## DESCRIPTION OF THE TASK
Please write out the lines below, starting with the line containing "You are a GUI" and ending with the line containing "coord(59,47)", reproducing them word for word and leaving the pictures out.

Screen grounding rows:

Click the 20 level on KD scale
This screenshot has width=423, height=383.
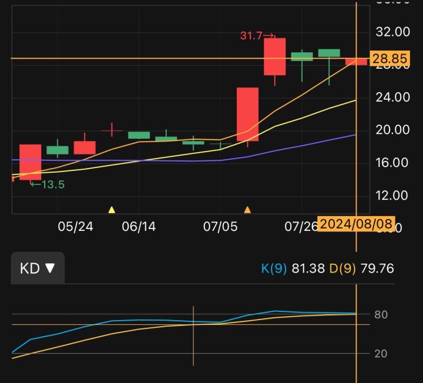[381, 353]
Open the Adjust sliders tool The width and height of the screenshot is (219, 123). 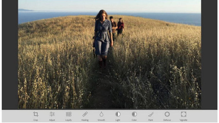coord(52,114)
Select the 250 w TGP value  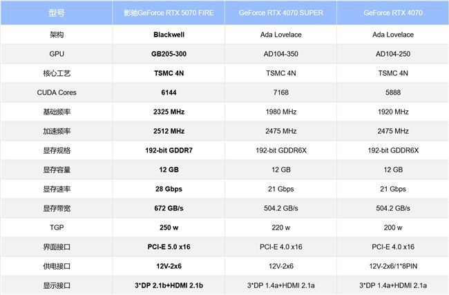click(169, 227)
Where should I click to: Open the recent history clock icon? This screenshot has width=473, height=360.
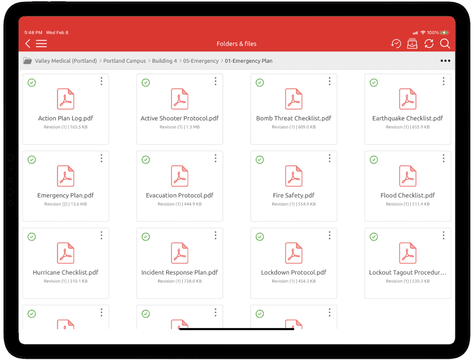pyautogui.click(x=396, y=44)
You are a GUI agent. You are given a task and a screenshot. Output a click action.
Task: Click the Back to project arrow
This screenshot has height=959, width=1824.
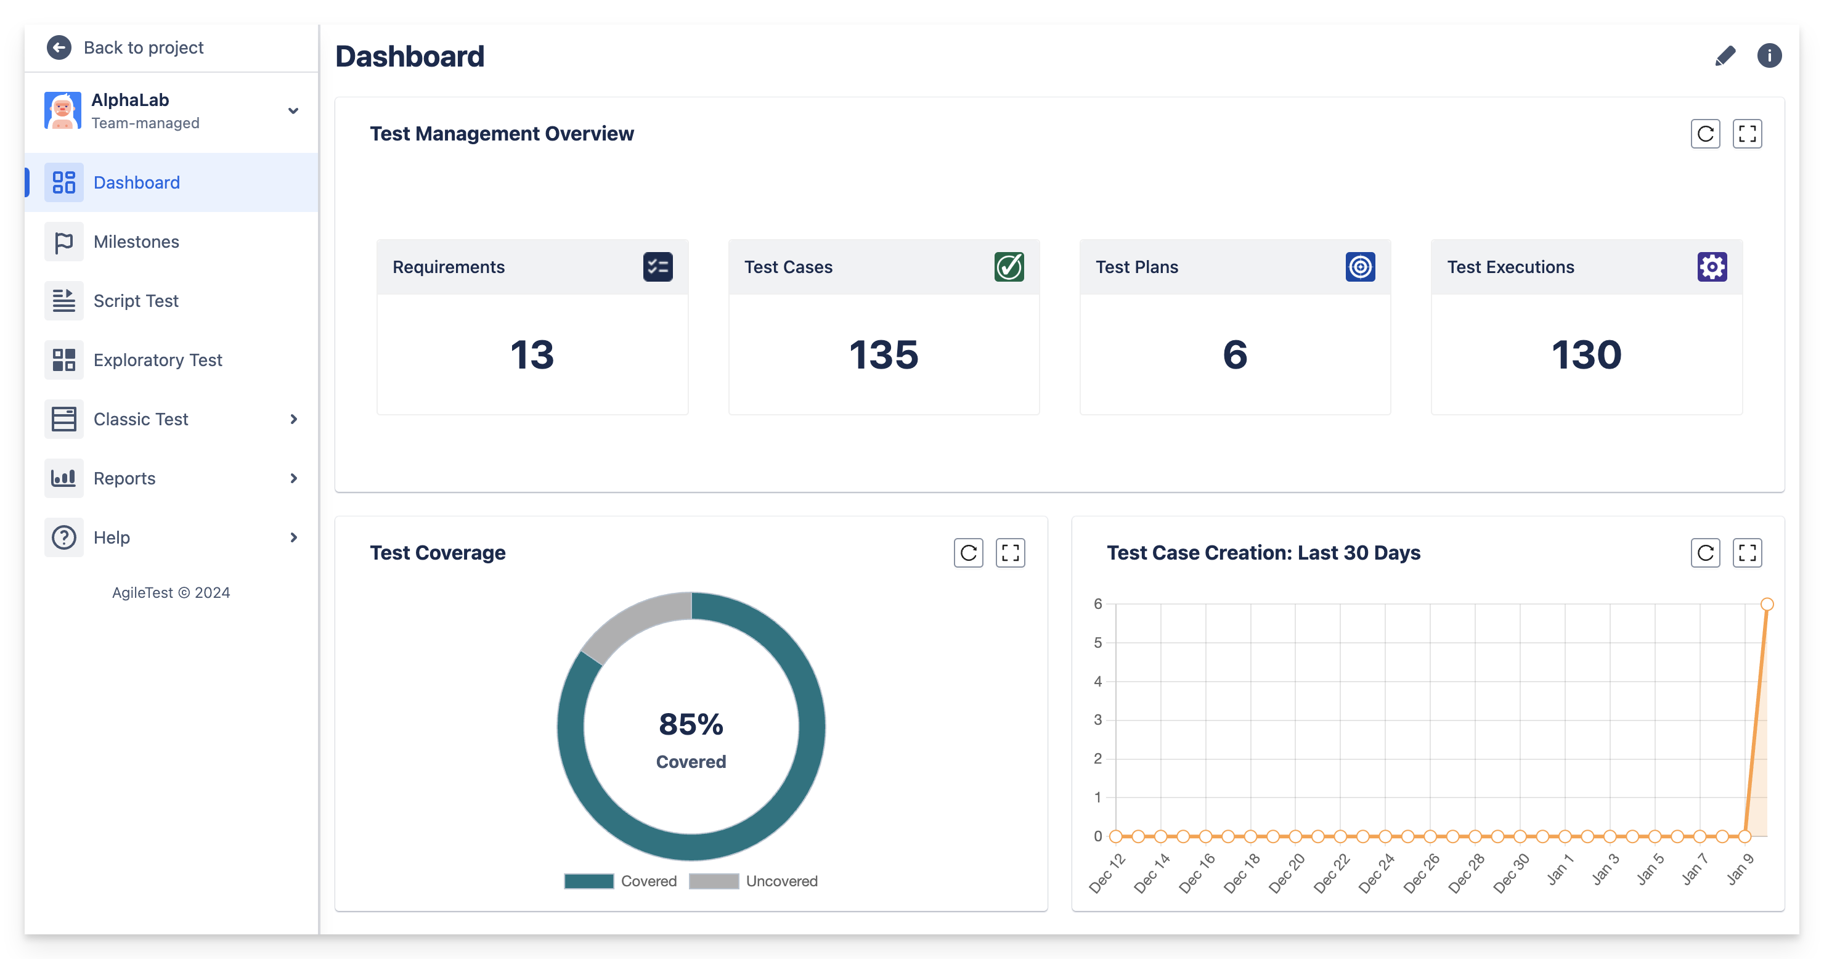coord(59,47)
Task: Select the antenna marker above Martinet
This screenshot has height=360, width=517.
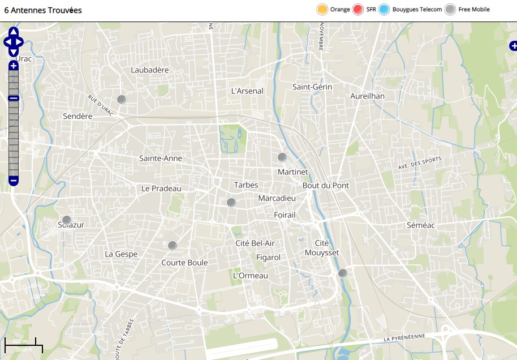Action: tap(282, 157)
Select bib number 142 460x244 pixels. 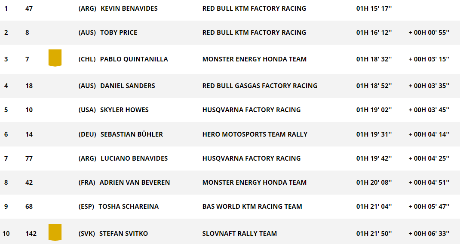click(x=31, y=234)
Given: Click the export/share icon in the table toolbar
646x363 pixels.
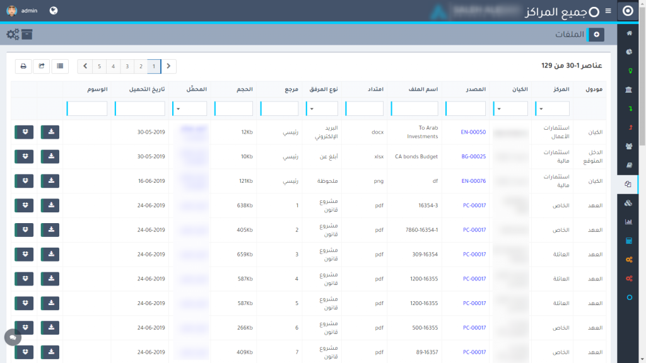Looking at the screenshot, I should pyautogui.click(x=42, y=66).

## WRITTEN SOLUTION
You are a GUI agent. You are given a task and a screenshot. Output a click action.
Task: Click the Back to project arrow
This screenshot has height=959, width=1824.
coord(59,47)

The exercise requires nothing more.